_Selected text_
Wealth advisor Susan Elser of Indianapolis says investing should be cheap and unexciting. Her firm has six advisors and manages $635 million in assets. She has no research staff to keep costs down, and also because she believes that no one can determine which stocks are likely to outperform. She places her clients in low-cost value funds. She doesn’t wine and dine clients. Her investment management fees are about two-thirds of most full-service advisors.
Raised in Evansville, Ind., Elser has been interested in money since she was a child. She was an economics major at Indiana University, started as a corporate analyst for a bank, and then became a stockbroker. She became a financial advisor 21 years ago after she found that she was more interested in giving personal-finance advice than placing clients in hot stocks.
Elser, 58 years old, focuses on helping clients trim their tax bills. She believes taxes will rise in the future because of the growing federal debt, and urges clients in lower brackets to contribute to Roth 401(k)s, if offered by their employer, while they’re working and to do Roth conversions after they retire.
We recently spoke with Elser about taxes, Roth IRA conversions, and more. Our conversation has been edited.
Barron’s: What’s wrong with having all your money in a tax-deferred account?
Susan Elser: You just have to realize that with money in a pretax account you’re at the mercy of whatever ordinary tax rates are in the future. We frequently have attorneys and doctors come to us with 100% of their retirement savings, say $5 million, in a pretax retirement account. And they have absolutely built no diversification to hedge against higher tax rates in the future, to be able to pull from other buckets that don’t push them up to higher marginal tax brackets.
Are big tax-deferred accounts always a problem?
No. A lot of our clients with very large pretax accounts have significant other assets. That pretax retirement account becomes their charitable fund. So at 70½ , you just start giving $100,000 a year to your favorite charities.
You’re talking about qualified charitable distributions, right?
Yeah. Having a big pretax account is not in itself negative if you’re charitably inclined and if you have other money to live off.
With a qualified charitable distribution, you’re allowed to issue a check directly from your IRA to a qualified charity or church. Once you turn 72, it counts toward your required minimum distributions for your pretax accounts.
What can people do to avoid high taxes in retirement while they’re still working?
If you’re in one of the three or four lowest tax brackets, up to the 22% and 24% brackets, I would absolutely be contributing into a Roth 401(k) instead of a traditional tax-deferred 401(k). We know tax rates are going up in 2026 when the 2017 tax cuts expire, and we have a $30 trillion federal debt.
How about Roth conversions? When do they make sense?
There are two times in your life when they’re most beneficial. Early in your 20s and 30s when you may be in lower tax brackets.
And then in retirement. Say you retire at age 60, and you’ve got 10 years before you start Social Security and 12 years before you start required minimum distributions, where you’re going to be in a low tax bracket, and you can do small Roth conversions every year.
After you’ve set up multiple tax buckets, how do you determine which investments go where?
I want my Roth to be almost all stocks because that’s my tax-free bucket and I want the most growth there. Whatever my bond allocation is I want that in my traditional IRA. I want my slower-growing assets in my high-tax bucket.

_Directions_
Could you carry the interview with wealth advisor Susan Elser about taxes and retirement accounts forward from where it stops above?

_Recorded data_
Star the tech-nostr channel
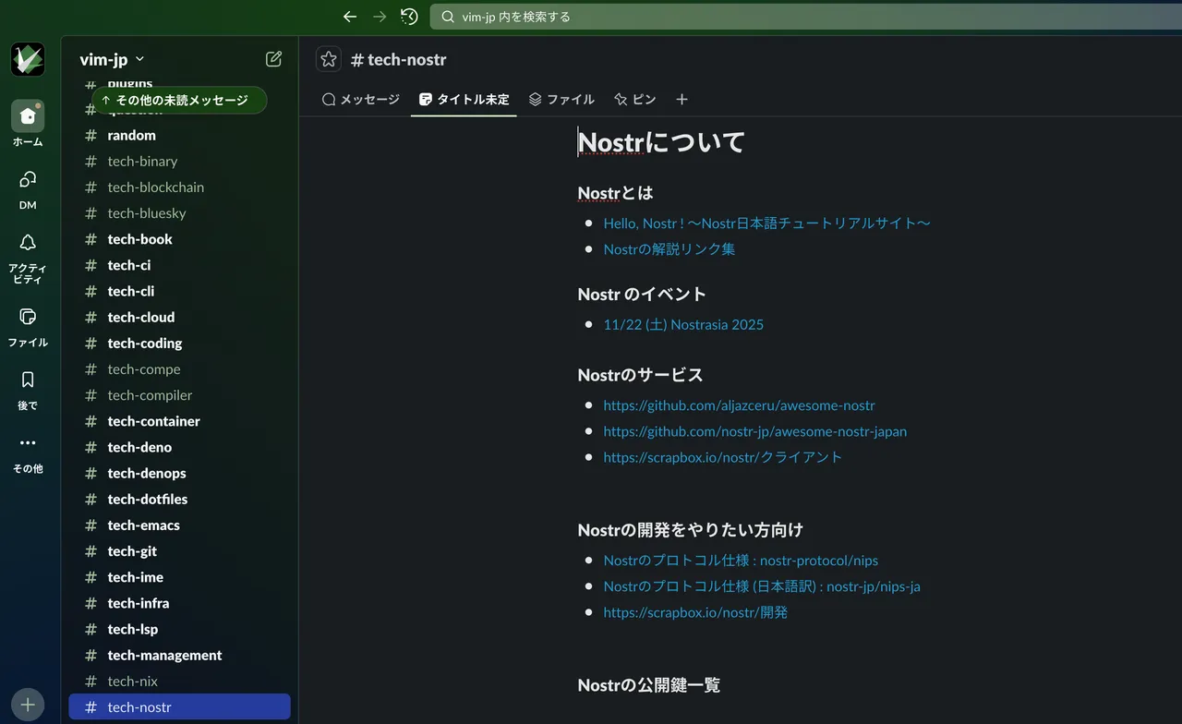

_Response to this exercise_
You say investing shouldn’t be entertaining. Why?
The two negative emotions that are fed by watching a 24-hour news cycle are excitement and anxiety. We try to remove both of those from the conversation when we talk to our clients about investments.
Do you advise people not to watch the news?
I personally have CNBC on all day long in my office because there’s a lot of interesting information you can gain, but as soon as it turns to stock picking, market timing, I think both of those are fools’ errands.
You don’t like exotic investments like hedge funds?
Clients think hedge funds are something special for the rich. They are just a lot of ill liquidity, higher fees, opacity and tax inefficiency. If Warren Buffett says don’t invest in them, why would you?
Why did you study economics in college?
I started out as a journalism major and started taking economics classes and it just seemed very interesting, very intuitive. I read “A Random Walk Down Wall Street” by Burton Malkiel, probably the most memorable book on investments I’ve ever read.
That book argues against trying to beat the market.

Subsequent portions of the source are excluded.